Rdatatable / data.table

R's data.table package extends data.frame:
http://r-datatable.com
Mozilla Public License 2.0
3.6k stars 979 forks source link

join vignette #2181

Open lilchow opened 7 years ago

lilchow commented 7 years ago

Several places in the available vignettes refer to this mysterious vignette about join and rolling join. When will it be up? Thanks

franknarf1 commented 7 years ago

See #944 . There are many ideas for vignettes there.

If you want some examples, you could see stackoverflow.com or maybe my notes.

arunsrinivasan commented 7 years ago

Yes, there's no time frame for this currently. See the #944 issue for progress.

batcheneden commented 7 years ago

Hi,

So..does this "joins & rolling joins" vignette exist..? since it's referred to in many of the existing (very helpful!) vignettes...but doesn't exist when searched for. need it! ...help! image

MichaelChirico commented 7 years ago

@batcheneden please read above and follow #944 for updates.

batcheneden commented 7 years ago

@MichaelChirico thank you- Just wanted to make sure indeed there isn't an existing one , despite the reference in existing vignettes.

thanks!

jangorecki commented 5 years ago

As #944 is pretty epic issue, I would like to re-open this one, asking for joins vignette only. I've seen people asking for it also on twitter, lets try to have it for 1.13.0 then.

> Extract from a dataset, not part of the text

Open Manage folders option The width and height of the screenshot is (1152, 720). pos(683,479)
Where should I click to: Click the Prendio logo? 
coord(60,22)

MichaelChirico commented 5 years ago

Noting for reference: joins vignette would be a good place to have an example of replacing nested ifelse with a join.

jangorecki commented 4 years ago

summarizing the scope

zeomal commented 4 years ago

Copied from #944.

I have a question on joining by reference, while preparing the vignettes. The X[Y, new_col := old_col] performs something similar to a traditional left join on X. However, if there are multiple matches to Y's keys in X, only the last (or first?) matching value of the key is retained. ~Is this explicitly documented somewhere? I had tried searching for this back when I encountered it, but had to resort to my understanding of updating by reference for the reason~ Documented in set. For a reproducible example,

> X = data.table(a = c(1, 2, 3), m = c("a", "b", "c"))
> Y = data.table(b = c(1, 1, 4), n = c("x", "y", "z"))
> X[Y, new_col := i.n, on = "a == b"]
   a m new_col
1: 1 a       y
2: 2 b    <NA>
3: 3 c    <NA>

# an ideal left join - expected behaviour per a new user, given below
# not possible because updating row by reference isn't implemented
   a m new_col
1: 1 a       x
1: 1 a       y
2: 2 b    <NA>
3: 3 c    <NA>

This is expected behaviour, but isn't exactly straightforward for a new user. mult does not impact the output either. Any suggestions on how I mention this in the vignette? Add merge as a workaround for a proper left join?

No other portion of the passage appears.